Lansterdam in Review: A curious cannabinoid for curious medical marijuana patients

Tetrahydrocannabinolic acid tablets espouse medical benefits but offer no high


RISE — THCA Tablets

Price — $47/30 tablets

THCA content — 10mg/tablet

Be aware: There isn’t much proven research out there on the actual medical benefits of THCA.

This cannabis compound certainly doesn’t get you high, nor is it intended to do so. But early statistical and anecdotal evidence both suggest that THCA (or tetrahydrocannabinolic acid) can help medical marijuana patients alleviate inflammation, insomnia, anxiety, muscle spasms, chronic pain and a number of other ailments commonly treated with medical-grade cannabis.

It’s worth noting here that I don’t necessarily consider myself a patient who actually requires medicine for any of these ailments, except for perhaps some mild social anxiety and brief bouts of back pain. Believe it or not, frequent interviews don’t always come naturally to this reporter. Sometimes, I need to smoke a joint to help take the edge off and help get my thoughts together — especially if I’m sitting down to flesh out some type of complicated city finance story.

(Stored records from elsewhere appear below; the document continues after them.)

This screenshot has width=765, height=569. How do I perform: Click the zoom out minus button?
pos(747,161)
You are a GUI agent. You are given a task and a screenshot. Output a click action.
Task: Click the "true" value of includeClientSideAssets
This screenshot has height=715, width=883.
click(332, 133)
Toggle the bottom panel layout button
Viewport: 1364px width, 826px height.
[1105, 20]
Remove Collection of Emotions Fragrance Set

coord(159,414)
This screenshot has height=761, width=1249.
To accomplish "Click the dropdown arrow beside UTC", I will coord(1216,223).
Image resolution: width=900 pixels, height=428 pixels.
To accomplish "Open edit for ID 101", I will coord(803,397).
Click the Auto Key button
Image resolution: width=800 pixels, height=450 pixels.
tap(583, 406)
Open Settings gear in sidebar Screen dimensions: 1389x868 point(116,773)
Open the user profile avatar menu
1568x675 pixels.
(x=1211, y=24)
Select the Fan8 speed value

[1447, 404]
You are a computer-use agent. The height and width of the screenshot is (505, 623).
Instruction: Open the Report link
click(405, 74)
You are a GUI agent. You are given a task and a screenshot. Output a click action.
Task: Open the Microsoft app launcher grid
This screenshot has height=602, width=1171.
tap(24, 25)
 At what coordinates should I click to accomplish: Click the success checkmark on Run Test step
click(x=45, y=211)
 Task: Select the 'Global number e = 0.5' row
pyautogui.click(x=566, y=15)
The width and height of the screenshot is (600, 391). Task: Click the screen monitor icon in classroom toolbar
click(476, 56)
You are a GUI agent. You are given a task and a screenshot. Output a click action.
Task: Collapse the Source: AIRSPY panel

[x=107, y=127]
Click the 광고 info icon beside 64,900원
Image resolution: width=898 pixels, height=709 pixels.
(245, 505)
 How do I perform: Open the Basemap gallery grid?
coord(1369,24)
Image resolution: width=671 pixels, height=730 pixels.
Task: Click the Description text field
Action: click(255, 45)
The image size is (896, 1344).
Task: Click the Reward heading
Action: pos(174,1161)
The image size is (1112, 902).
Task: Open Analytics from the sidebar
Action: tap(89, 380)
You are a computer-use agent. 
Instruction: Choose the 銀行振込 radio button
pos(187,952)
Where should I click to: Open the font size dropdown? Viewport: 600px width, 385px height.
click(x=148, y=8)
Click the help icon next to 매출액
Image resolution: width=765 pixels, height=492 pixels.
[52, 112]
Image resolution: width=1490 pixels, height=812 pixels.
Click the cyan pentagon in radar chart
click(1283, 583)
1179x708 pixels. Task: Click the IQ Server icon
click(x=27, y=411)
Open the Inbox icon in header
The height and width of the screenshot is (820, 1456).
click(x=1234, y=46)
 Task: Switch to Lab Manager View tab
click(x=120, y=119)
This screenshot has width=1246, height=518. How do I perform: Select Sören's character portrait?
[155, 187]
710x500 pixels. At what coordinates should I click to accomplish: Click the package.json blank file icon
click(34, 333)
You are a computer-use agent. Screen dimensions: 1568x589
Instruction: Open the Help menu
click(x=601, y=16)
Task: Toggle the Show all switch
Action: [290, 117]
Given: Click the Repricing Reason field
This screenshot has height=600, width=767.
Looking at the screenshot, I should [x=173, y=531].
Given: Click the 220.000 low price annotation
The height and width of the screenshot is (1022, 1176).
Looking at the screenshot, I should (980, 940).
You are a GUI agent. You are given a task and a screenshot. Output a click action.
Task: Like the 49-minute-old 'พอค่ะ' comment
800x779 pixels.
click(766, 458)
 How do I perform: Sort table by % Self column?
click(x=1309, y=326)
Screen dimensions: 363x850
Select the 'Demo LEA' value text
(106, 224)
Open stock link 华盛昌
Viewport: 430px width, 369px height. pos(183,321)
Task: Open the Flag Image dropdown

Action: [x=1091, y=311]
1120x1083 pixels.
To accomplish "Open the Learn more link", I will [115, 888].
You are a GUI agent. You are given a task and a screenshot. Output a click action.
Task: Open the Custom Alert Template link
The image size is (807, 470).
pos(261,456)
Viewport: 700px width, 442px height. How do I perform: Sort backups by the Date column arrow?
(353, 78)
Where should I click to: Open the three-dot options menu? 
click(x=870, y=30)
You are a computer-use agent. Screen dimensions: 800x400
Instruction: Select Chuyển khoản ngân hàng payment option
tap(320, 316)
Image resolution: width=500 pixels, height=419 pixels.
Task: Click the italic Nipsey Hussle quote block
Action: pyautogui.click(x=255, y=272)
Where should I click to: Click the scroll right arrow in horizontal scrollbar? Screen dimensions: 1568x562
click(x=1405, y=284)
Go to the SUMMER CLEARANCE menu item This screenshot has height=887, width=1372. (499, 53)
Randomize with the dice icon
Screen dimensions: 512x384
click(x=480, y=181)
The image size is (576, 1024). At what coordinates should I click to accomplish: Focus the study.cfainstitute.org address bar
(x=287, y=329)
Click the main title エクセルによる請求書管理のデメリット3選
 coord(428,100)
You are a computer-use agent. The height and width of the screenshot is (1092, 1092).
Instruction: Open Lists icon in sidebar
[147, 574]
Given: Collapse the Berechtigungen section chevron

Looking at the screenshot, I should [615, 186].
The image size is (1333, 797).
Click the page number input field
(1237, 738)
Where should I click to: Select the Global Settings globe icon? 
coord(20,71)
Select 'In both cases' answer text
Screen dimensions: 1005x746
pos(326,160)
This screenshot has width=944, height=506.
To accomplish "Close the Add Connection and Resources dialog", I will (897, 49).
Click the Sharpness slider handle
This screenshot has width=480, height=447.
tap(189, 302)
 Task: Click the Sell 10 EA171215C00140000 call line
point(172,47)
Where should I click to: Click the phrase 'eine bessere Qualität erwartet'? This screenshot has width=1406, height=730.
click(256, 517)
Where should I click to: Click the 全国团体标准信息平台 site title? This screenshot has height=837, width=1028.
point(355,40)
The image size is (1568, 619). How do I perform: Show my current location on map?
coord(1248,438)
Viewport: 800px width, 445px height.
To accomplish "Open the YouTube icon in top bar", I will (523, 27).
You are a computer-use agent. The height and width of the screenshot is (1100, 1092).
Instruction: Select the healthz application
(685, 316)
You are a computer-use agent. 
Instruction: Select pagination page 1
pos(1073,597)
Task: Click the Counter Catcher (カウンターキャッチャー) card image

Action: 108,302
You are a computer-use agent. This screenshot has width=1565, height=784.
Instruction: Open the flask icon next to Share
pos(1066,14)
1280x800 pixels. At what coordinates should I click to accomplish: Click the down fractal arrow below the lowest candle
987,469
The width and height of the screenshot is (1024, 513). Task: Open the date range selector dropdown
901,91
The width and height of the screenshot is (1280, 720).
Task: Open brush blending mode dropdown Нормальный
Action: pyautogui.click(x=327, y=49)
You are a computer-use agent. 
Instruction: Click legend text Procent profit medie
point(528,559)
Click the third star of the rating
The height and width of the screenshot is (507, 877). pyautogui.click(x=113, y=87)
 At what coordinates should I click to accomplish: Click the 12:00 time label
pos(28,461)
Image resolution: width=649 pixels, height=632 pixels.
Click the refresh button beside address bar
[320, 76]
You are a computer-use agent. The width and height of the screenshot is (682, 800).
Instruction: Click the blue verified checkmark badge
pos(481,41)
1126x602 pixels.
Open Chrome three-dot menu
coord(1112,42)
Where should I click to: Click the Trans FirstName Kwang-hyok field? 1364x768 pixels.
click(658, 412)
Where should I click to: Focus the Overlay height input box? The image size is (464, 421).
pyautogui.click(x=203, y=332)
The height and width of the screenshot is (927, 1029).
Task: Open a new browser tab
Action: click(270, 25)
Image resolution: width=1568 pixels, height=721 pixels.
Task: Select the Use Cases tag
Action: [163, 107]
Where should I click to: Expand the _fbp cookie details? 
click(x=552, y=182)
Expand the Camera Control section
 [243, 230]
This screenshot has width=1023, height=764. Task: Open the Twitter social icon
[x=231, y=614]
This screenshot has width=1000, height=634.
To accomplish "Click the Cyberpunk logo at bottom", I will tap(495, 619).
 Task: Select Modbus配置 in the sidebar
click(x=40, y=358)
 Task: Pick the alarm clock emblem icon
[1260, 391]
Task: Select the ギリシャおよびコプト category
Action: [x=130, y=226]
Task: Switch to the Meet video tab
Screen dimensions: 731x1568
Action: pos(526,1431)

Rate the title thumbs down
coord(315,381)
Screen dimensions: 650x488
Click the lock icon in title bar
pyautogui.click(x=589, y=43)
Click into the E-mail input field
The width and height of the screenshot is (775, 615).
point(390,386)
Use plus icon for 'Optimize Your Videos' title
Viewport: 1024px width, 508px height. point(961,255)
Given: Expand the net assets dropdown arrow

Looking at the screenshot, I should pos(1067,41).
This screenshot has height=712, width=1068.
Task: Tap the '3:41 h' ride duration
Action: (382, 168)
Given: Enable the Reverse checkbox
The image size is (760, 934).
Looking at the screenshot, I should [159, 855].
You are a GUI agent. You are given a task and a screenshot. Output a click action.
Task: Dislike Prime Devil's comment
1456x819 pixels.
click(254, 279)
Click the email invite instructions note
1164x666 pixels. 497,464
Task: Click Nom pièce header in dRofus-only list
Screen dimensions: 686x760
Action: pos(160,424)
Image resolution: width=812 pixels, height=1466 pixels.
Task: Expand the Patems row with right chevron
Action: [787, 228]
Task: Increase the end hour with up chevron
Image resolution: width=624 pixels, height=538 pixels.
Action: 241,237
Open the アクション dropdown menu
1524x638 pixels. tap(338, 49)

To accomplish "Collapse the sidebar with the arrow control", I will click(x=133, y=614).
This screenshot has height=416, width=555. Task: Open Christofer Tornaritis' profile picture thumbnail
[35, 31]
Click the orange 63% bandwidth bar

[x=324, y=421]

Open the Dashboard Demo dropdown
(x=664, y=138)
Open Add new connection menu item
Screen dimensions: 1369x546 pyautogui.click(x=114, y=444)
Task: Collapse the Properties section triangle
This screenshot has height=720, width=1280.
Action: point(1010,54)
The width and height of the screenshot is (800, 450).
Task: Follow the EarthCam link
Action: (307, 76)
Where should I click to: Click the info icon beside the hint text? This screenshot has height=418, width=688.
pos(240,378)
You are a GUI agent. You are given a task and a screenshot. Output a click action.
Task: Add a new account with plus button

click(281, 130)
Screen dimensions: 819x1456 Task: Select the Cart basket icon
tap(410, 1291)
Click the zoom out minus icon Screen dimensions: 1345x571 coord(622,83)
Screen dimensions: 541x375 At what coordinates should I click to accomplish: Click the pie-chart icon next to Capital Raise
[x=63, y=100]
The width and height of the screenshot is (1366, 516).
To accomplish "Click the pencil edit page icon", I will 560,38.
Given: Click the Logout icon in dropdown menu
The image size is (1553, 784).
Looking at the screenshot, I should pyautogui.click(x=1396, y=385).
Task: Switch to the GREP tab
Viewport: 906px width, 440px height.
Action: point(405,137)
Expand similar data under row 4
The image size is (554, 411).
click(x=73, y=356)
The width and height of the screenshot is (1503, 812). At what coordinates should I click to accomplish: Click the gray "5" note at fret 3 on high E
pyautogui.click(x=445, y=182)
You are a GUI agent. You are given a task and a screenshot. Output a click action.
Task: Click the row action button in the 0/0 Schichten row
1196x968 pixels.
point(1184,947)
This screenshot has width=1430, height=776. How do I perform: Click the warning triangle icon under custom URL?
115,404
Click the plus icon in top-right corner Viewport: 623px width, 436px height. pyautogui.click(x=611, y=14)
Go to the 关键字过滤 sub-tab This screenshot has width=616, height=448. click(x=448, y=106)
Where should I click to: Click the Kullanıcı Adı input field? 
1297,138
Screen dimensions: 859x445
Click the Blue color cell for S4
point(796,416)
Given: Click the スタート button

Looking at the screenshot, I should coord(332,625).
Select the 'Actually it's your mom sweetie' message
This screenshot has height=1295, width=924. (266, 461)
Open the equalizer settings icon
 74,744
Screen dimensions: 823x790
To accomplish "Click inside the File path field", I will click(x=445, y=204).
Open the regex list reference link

It’s also worth noting that after two weeks of taking one of these tablets every morning after breakfast, often in tandem with a joint, I really didn’t notice any substantive curative effects.

Here’s the deal: THCA (or tetrahydrocannabinolic acid) is a cannabinoid with a distinctly different chemical composition from familiar THC or tetrahydrocannabinol, which is responsible for the couch-locking effects that we’ve all learned to know and love. Instead, THCA exists only within the raw and live marijuana plant, and can only be converted to the THC when heated.

Researchers have uncovered hundreds of types of cannabinoids, all of which work synergistically to produce a head or body buzz, or other specific medical effects. Ever notice how some weed makes you hungrier than others? Blame that specific cannabinoid cocktail.

Think of THCA like a precursor to THC, perhaps more similar to CBD than any recreational marijuana product. Again: This stuff is not supposed to get you high. It’s only meant for patients to reap the medical benefits of cannabis without being knocked on their asses after a few tokes.

While THCA might not be the most entertaining cannabinoid on the market, consumers for years have vouched for its superfood-like ability to ease arthritis, fibromyalgia and neurological issues. For that reason, some people have been known to consume raw marijuana directly.

I’m intensely skeptical about whether this was actually related to the THCA tablets, but I did notice that I had a bit more energy and mental clarity than usual over the last week. I also didn’t find myself nearly as stressed out amid an ongoing avalanche of local, state and national news.

I’m still hesitant to attribute any of this to the THCA directly. There were a couple days where I forgot to take one, and I didn’t necessarily notice any type of fatigue or increase in stress. But I’d imagine, however, this is a must-try product for those looking to get the most from their medical marijuana prescription without totally mentally checking themselves out for most of the day.

Lansterdam in Review is a weekly column written by Kyle Kaminski, a City Pulse staff writer and cannabis enthusiast who has been smoking marijuana just about every day for the last decade. Kaminski samples some of the best bud in Greater Lansing, gets real high and writes about it.